Provided information
▬▬▬▬▬▬

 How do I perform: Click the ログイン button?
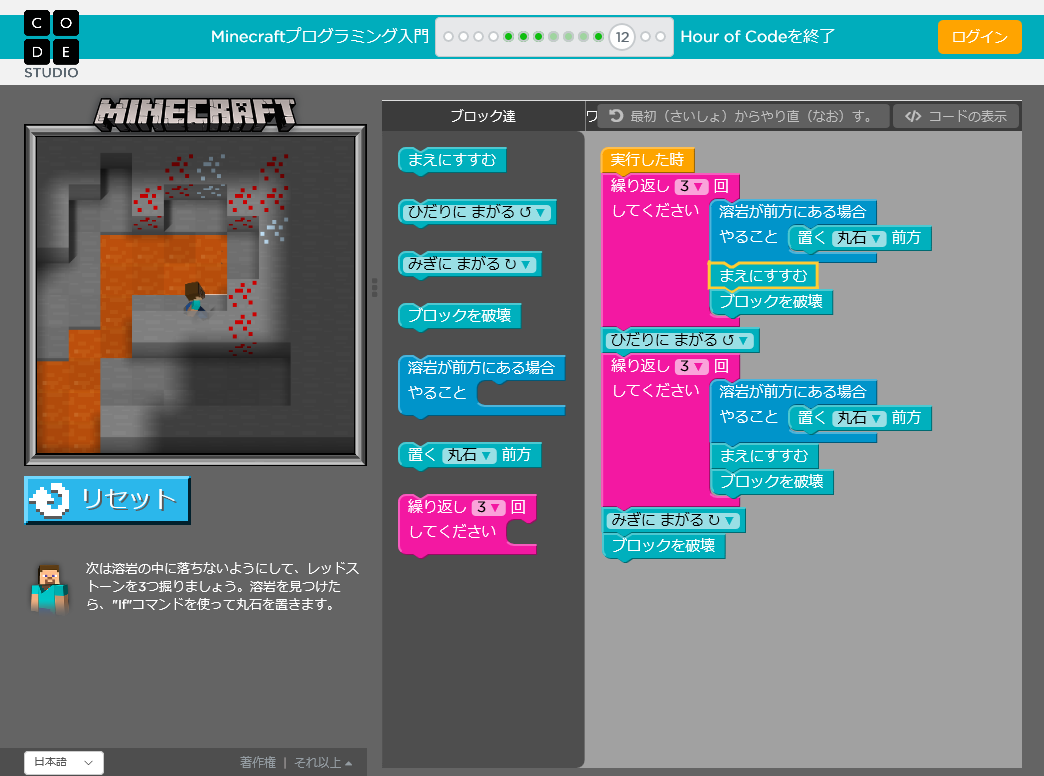(x=979, y=37)
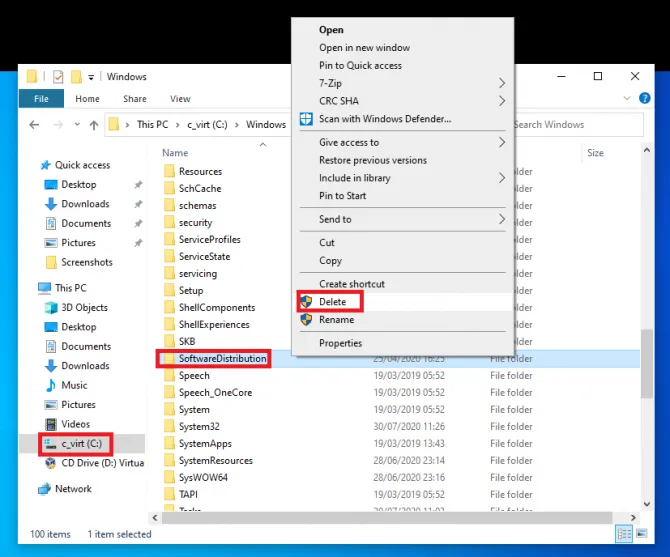The height and width of the screenshot is (557, 670).
Task: Click the File ribbon button
Action: click(41, 99)
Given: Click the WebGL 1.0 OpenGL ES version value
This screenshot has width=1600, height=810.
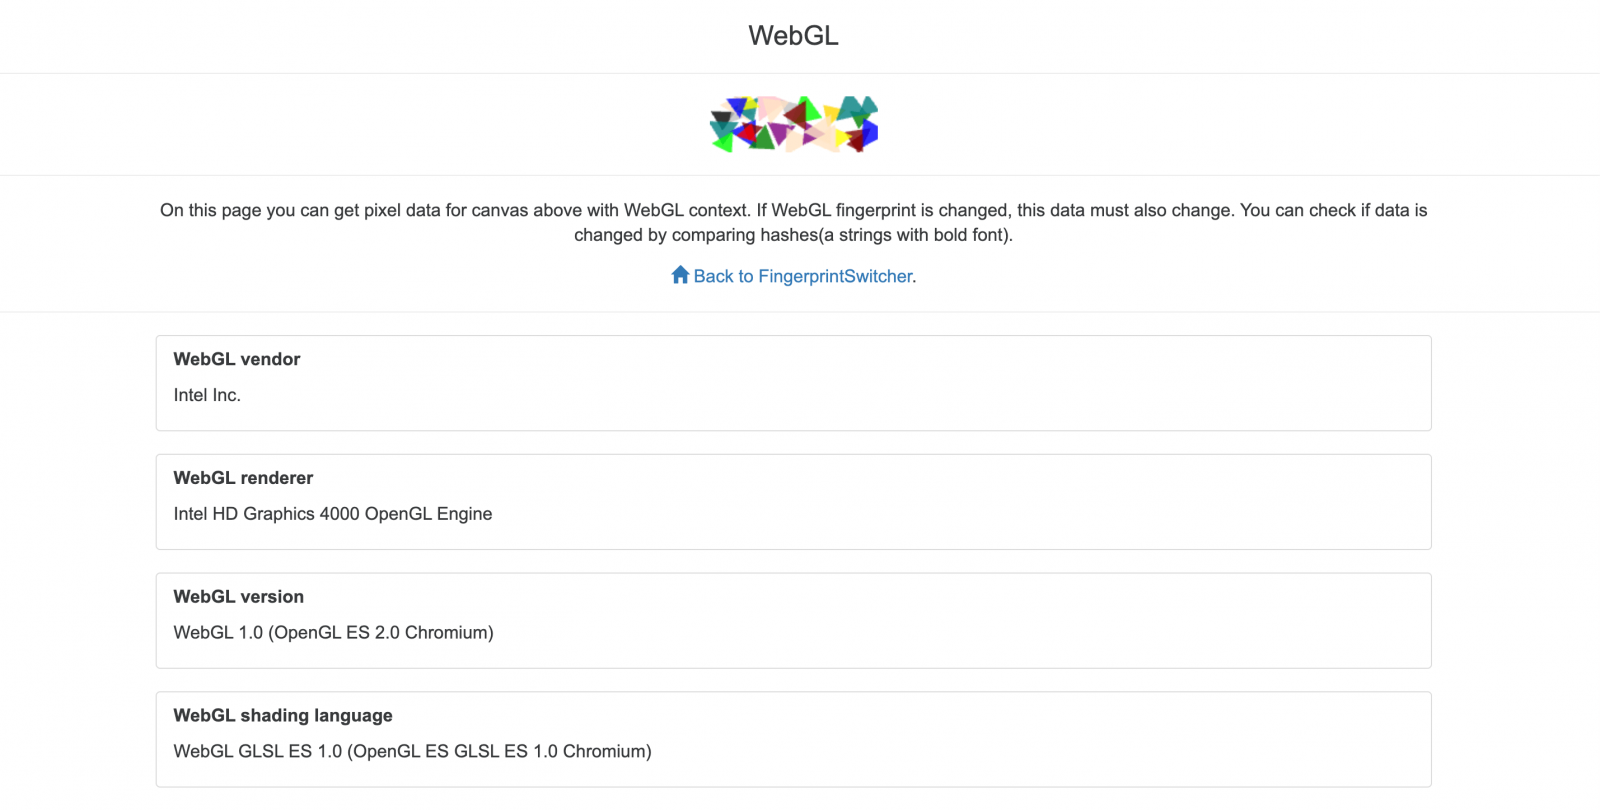Looking at the screenshot, I should [x=333, y=633].
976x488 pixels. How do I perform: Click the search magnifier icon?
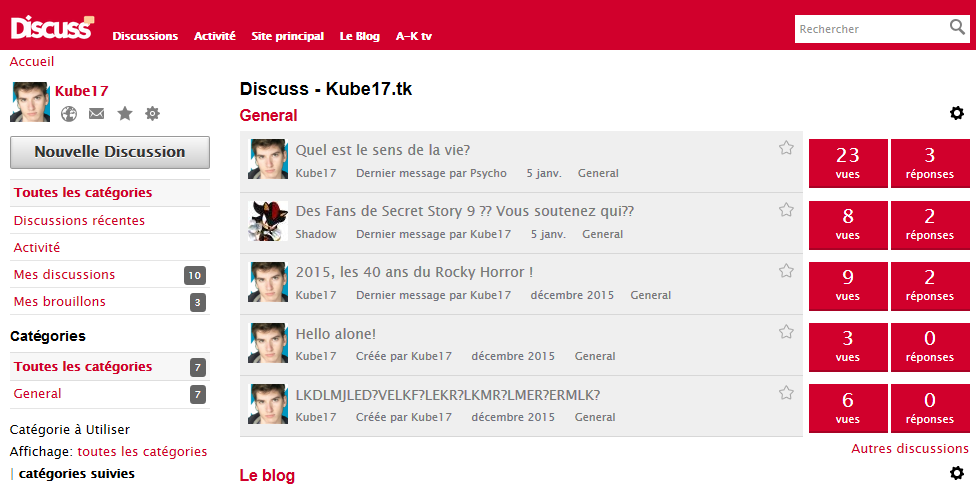click(x=957, y=27)
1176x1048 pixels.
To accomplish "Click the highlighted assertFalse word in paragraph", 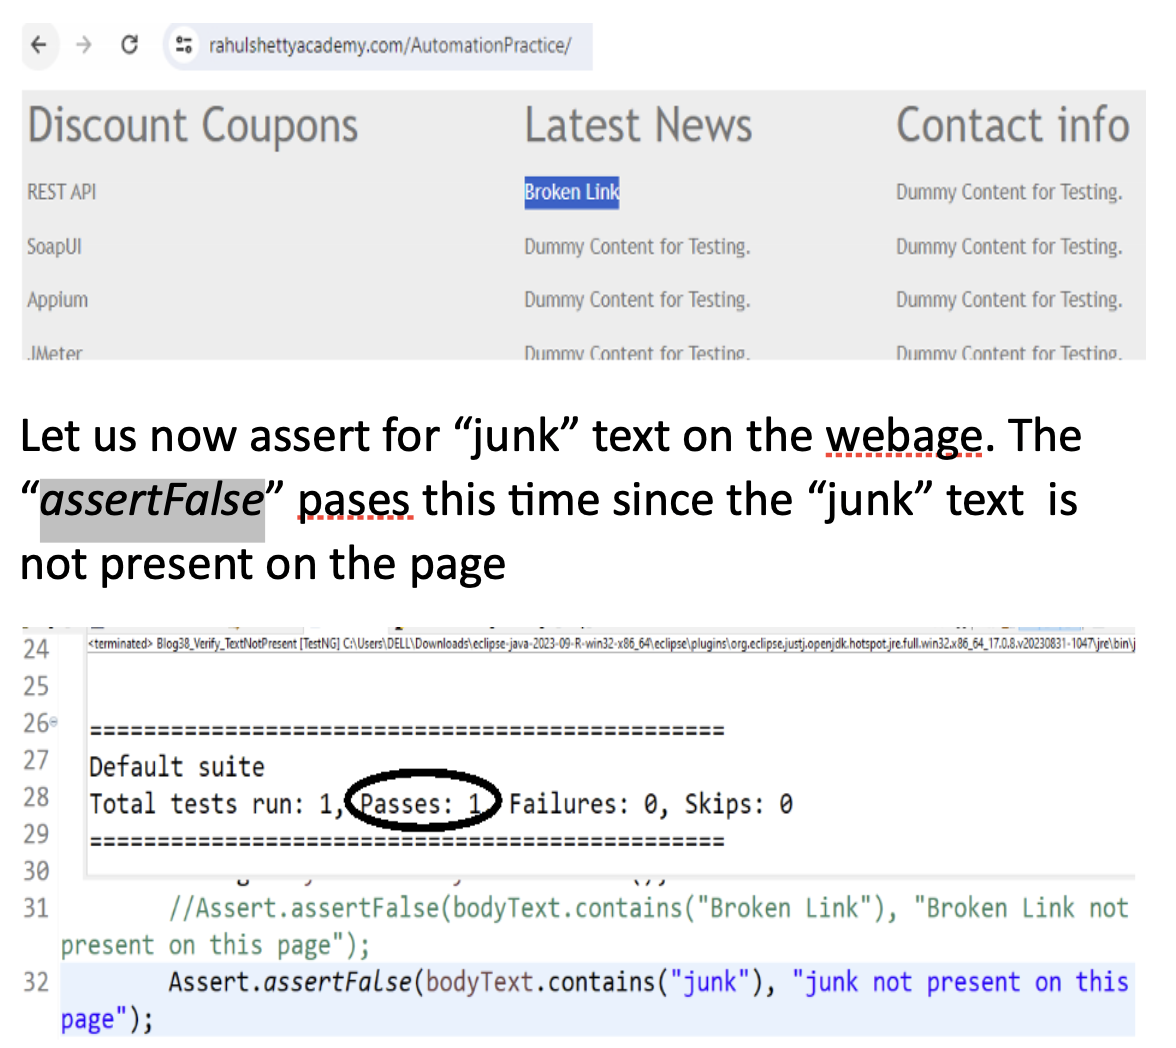I will (152, 500).
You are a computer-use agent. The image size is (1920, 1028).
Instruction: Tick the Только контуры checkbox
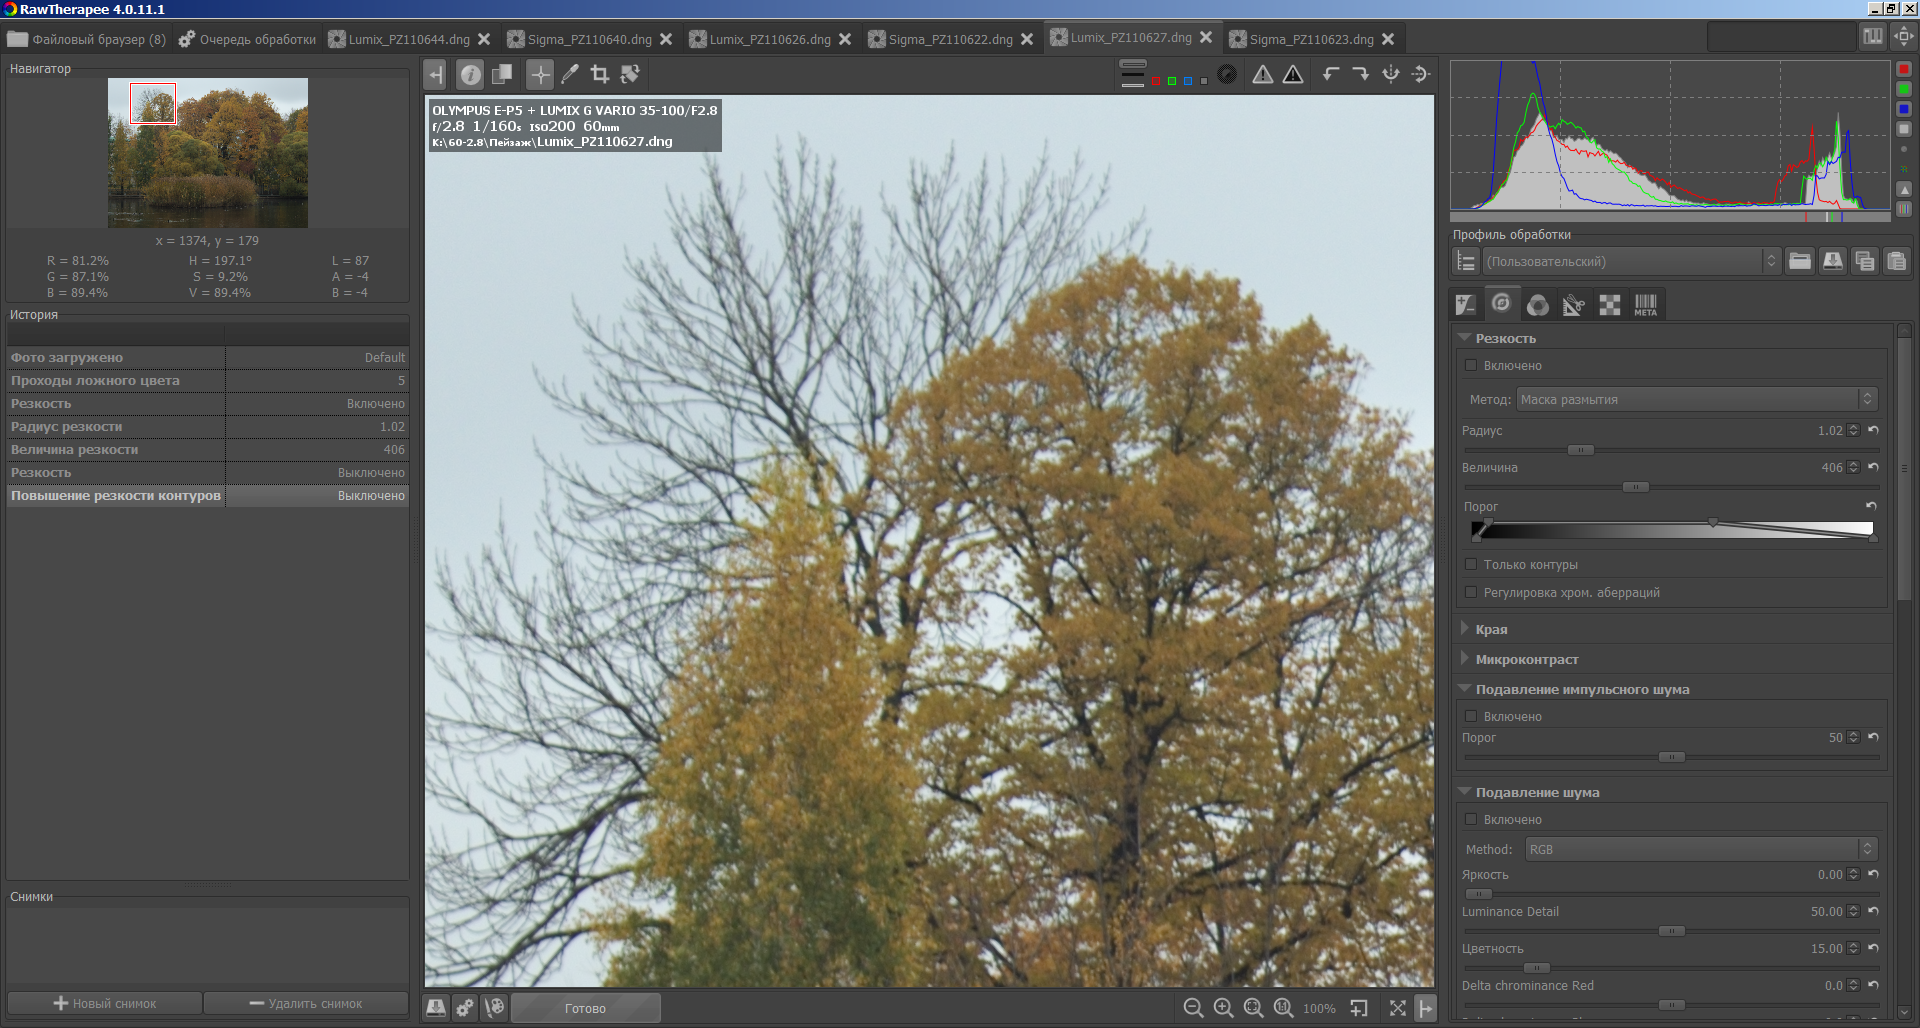(x=1471, y=564)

▬▬▬▬▬▬

Task to carry out
Omit the pictures, then extract verbatim only those lines that fall between the line containing "You are a computer-use" and the final line of the records above, both included.

Task output
You are a computer-use agent. The image size is (1920, 1028).
Instruction: Tick the Только контуры checkbox
(x=1471, y=564)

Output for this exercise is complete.